Now which topics do I think would be boring to cover? I think the main one here is all the recursive large number notations: Extensible-E, Bowers' arrays, the fast-growing hierarchy, and all the less-known ones people have come up with. Recursive notations like this are a popular thing for starter googologists to make. Every so often on Googology Wiki a user will come up with some recursive notation and share it on the wiki. Those don't really interest me that much anymore. While the first few notations you'll find out about can be really invigorating, eventually, when you scour through all the notations people have made, they start to get repetitive. Some of those notations are very poorly designed, which can be frustrating because occasionally users will get their notation posted on the wiki as an article with a vibe of professionality when it's so clearly thrown together that I don't even know what to say.
Instead of focusing on all these recursive notations, I want to try and focus more on other aspects of googology. I planned a while back to start a subsection on fast-growing sequences, but I still haven't even started that. Those sequences are a part of googology that many people acquainted with the subject don't know much about, even though those are actually the aspect of googology that's relevant to "professional" mathematics. I promised I would give some coverage of those sequences, like Kirby-Paris hydras or Harvey Friedman's sequences, but that hasn't happened.

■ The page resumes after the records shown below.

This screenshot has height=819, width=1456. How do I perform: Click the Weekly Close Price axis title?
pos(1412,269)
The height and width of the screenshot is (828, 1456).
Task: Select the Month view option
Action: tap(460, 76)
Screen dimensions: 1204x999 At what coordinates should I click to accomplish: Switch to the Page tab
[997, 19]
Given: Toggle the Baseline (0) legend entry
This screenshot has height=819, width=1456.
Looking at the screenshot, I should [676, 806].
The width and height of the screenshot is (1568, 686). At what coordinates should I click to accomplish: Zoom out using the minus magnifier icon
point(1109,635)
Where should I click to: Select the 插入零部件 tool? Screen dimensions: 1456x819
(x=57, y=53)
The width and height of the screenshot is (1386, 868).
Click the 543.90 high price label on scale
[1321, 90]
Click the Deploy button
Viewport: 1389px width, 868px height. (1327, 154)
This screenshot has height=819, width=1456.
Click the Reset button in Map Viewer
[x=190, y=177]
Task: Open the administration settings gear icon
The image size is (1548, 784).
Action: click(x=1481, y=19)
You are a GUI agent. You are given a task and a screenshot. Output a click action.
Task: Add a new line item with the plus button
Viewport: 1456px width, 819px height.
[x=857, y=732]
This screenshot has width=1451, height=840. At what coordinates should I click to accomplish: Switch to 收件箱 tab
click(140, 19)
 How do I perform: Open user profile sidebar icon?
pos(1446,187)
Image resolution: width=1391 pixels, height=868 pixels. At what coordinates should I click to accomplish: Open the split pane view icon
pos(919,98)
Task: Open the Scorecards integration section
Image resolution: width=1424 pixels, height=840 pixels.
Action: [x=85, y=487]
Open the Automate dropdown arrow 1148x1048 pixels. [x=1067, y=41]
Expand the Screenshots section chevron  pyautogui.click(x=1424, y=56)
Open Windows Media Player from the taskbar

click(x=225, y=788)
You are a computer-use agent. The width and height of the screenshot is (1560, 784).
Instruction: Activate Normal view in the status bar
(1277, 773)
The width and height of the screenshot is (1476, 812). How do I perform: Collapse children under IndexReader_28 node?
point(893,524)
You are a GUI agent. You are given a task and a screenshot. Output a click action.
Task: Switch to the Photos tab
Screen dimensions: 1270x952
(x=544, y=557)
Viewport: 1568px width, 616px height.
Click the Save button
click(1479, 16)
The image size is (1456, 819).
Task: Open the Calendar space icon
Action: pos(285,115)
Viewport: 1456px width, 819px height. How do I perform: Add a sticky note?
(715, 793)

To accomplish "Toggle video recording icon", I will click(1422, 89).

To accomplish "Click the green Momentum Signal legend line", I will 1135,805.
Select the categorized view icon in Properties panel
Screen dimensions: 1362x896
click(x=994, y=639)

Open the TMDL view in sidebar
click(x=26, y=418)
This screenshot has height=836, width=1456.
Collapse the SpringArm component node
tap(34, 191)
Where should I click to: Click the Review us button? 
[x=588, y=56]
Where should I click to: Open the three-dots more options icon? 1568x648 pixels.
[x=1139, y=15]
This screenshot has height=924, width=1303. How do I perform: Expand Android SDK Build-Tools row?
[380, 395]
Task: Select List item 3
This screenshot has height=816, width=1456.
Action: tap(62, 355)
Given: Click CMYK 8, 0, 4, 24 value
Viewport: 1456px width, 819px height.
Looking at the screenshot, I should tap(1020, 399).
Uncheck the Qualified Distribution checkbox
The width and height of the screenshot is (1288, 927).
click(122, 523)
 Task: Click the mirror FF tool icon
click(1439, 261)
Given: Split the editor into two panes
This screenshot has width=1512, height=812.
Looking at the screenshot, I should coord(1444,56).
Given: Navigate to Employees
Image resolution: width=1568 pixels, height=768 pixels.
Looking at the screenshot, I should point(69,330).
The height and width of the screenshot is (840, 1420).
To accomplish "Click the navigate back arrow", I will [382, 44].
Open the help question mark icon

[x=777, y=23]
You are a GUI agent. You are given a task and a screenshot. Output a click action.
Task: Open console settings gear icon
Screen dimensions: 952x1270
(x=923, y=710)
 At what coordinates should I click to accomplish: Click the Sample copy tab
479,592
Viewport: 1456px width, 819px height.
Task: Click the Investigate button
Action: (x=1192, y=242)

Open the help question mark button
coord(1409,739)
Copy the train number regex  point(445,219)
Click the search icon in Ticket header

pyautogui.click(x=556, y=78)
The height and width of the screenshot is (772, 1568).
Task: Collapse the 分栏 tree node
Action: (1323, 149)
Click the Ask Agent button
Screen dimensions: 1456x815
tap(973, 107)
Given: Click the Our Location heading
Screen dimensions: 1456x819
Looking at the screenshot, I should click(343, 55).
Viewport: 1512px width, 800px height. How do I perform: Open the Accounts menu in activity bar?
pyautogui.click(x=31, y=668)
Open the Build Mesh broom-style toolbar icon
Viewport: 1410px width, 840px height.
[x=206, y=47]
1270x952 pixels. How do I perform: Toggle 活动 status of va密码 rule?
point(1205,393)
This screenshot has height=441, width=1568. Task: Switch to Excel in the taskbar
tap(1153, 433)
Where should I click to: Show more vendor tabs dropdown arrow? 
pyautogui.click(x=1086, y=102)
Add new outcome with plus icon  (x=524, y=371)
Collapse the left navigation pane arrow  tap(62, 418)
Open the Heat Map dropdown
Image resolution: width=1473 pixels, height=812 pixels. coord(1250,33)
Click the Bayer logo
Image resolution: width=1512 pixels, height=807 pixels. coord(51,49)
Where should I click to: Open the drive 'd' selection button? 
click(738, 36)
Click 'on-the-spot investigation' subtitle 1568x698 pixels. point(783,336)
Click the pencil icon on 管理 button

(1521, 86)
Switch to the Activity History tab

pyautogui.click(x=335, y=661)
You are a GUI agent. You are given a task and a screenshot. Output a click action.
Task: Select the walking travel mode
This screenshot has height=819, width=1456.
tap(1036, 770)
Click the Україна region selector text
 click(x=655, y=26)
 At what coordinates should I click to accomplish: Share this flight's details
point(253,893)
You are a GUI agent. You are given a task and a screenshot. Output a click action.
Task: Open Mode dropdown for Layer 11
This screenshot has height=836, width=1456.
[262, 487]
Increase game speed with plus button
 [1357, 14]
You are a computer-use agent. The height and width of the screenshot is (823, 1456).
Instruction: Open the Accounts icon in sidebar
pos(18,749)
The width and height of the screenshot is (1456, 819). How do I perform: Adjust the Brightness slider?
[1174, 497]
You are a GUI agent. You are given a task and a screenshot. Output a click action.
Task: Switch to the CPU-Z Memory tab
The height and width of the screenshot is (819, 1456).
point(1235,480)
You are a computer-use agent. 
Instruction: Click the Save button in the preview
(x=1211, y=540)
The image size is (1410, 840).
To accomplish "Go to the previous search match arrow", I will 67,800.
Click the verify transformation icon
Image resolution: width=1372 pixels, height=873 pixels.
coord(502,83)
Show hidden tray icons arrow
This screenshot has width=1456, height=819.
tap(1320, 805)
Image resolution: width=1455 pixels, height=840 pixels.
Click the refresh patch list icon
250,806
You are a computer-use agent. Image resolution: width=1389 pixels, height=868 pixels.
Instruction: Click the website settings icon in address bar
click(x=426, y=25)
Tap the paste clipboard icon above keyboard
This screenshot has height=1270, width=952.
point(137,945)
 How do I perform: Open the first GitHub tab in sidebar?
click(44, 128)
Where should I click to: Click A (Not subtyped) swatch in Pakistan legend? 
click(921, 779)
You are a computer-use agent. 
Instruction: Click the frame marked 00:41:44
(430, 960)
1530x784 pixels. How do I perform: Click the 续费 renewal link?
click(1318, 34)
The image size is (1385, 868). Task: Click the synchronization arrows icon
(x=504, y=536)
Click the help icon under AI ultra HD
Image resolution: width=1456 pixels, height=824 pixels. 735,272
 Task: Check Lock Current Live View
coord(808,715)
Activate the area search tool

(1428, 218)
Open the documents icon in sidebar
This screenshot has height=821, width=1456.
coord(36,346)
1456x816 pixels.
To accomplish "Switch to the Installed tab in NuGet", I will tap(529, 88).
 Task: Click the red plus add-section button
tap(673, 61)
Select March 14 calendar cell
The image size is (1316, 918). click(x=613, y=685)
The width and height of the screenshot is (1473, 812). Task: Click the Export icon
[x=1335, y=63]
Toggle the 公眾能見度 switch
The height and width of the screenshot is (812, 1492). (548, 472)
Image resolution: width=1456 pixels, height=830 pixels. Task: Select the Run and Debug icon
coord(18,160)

So what have I gotten done in 2015? In the first few months of the year I released my last few section 2 articles in fairly rapid succession. Then I released a page on Bowers' arrays up to 4 entries, then part of a page on Sbiis Saibian's childhood googology, and for the last few months I gradually switched gears to my number list followed by reformatting all the pages of my site in general, mostly small tweaks to make it better. The number list is easily the most popular part of my site, so after I finish reformatting I hope to work on the list pretty intensively. After I feel I've made all the improvements I need, I'll start writing articles about large number sequences.
Come to think of it, maybe I should just cut to the chase and give an explanation of, let's say, the deal with TREE(3), something which I've seen described as pretty simple but doesn't really have laymen explanations on the Internet. I really think that at least at some point I should make an article on that. If I followed through with how I originally planned this website to go, only amidst dozens of articles where I exhaustingly come up with fanciful definitions of higher BEAF and explain the gimmicks of the clusterfuck that is all the variant ordinal notations and figure out how Hollom's hyperfactorials work and whether they're actually as powerful as he says they are and cover a whole bunch of miscellaneous notations would I get around to covering TREE(3). But I seriously think I could at least give an explanation as to how the sequence works even if I'm not quite ready to explain its size using whatever ordinal notation in the fast-growing hierarchy I end up using. Same goes for Kirby-Paris hydras and whatever else.
I think I'll still cover stuff like Bowers' array notation, it just won't be as high of a priority because it's been covered by so many other people. I can't make any promises as to when those articles will be released, just that they won't be as high of a priority.
Long story short: Over this year, expect overhauls to section L of this site followed by progress on section 3.3 which will cover fast-growing sequences that lead to large numbers. Recursive notations like Bowers' arrays are less of a priority.